Vença a ansiedade social e o medo de falar em público com confiança
O corpo entra em alerta antes de você abrir a boca. Mão gelada, batimento acelerado, boca seca, a certeza de que a voz vai sair errada. Você conhece o conteúdo, ensaiou, domina o assunto. Nada disso chega ao corpo, que segue reagindo como se houvesse ameaça real dentro da sala.
Então você encontra a saída. Manda a apresentação por e-mail, deixa outra pessoa responder, entra na reunião com a câmera fechada. O alívio é imediato e é real. E é justamente ele que ensina ao seu sistema que o perigo existia e que escapar foi acerto. Na vez seguinte, o medo chega maior.
Durante a fala, a sua atenção está em você. Você acompanha a própria voz, procura no rosto das pessoas o sinal de julgamento, avalia cada frase enquanto a diz. Essa vigilância consome a atenção que deveria estar no assunto, e é ela que produz o branco. Depois vem o dia inteiro remoendo o que foi dito.
A saída passa por fazer o que o medo manda evitar, em tamanho pequeno e crescente. Uma pergunta na reunião.

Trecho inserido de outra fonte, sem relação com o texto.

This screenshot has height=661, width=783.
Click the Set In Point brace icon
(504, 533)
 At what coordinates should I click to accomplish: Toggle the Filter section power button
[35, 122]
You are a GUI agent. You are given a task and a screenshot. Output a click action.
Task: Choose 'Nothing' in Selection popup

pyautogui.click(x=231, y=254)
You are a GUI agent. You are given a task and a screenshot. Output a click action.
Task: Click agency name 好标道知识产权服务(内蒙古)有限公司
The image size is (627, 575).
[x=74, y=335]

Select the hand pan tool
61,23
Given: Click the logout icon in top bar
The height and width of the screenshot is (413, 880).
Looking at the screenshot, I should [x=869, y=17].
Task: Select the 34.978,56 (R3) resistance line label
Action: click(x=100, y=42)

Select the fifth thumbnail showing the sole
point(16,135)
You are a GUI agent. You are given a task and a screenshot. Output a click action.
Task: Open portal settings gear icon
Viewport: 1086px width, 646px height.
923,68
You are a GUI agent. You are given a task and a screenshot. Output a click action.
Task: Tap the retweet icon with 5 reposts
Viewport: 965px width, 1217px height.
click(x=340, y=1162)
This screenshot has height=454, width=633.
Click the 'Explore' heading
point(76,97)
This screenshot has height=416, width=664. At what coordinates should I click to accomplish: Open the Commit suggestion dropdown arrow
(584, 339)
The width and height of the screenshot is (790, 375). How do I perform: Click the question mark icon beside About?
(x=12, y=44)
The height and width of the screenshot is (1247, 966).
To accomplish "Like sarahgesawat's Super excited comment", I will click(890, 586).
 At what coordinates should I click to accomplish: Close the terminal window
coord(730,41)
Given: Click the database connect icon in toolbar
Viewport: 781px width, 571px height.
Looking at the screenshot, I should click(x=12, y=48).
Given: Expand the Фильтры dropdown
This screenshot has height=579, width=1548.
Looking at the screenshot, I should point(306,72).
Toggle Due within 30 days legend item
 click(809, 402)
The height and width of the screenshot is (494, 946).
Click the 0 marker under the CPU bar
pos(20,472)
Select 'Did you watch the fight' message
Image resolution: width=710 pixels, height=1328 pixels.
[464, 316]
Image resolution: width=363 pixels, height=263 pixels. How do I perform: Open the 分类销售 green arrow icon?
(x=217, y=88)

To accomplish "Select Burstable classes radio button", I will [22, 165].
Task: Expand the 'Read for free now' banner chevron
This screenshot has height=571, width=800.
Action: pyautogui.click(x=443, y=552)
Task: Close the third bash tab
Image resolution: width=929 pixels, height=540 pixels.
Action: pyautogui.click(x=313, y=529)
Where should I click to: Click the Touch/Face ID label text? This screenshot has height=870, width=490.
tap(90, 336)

Um comentário na roda em que você costuma ficar calado. O desconforto não é eliminado — ele é atravessado, e a cada travessia o corpo registra que o desastre previsto não veio.
Falar sem Congelar não trabalha para transformar você em orador de palco. Trabalha para que a sua voz funcione onde precisa funcionar: reunião, apresentação, roda de conversa, ligação adiada há semanas. A ansiedade não some por completo. Ela deixa de decidir onde você fala e onde você se cala.
Cada vez que você escapa de falar, o alívio chega rápido e cobra caro: ele confirma ao seu corpo que havia perigo ali, e devolve o medo maior na próxima.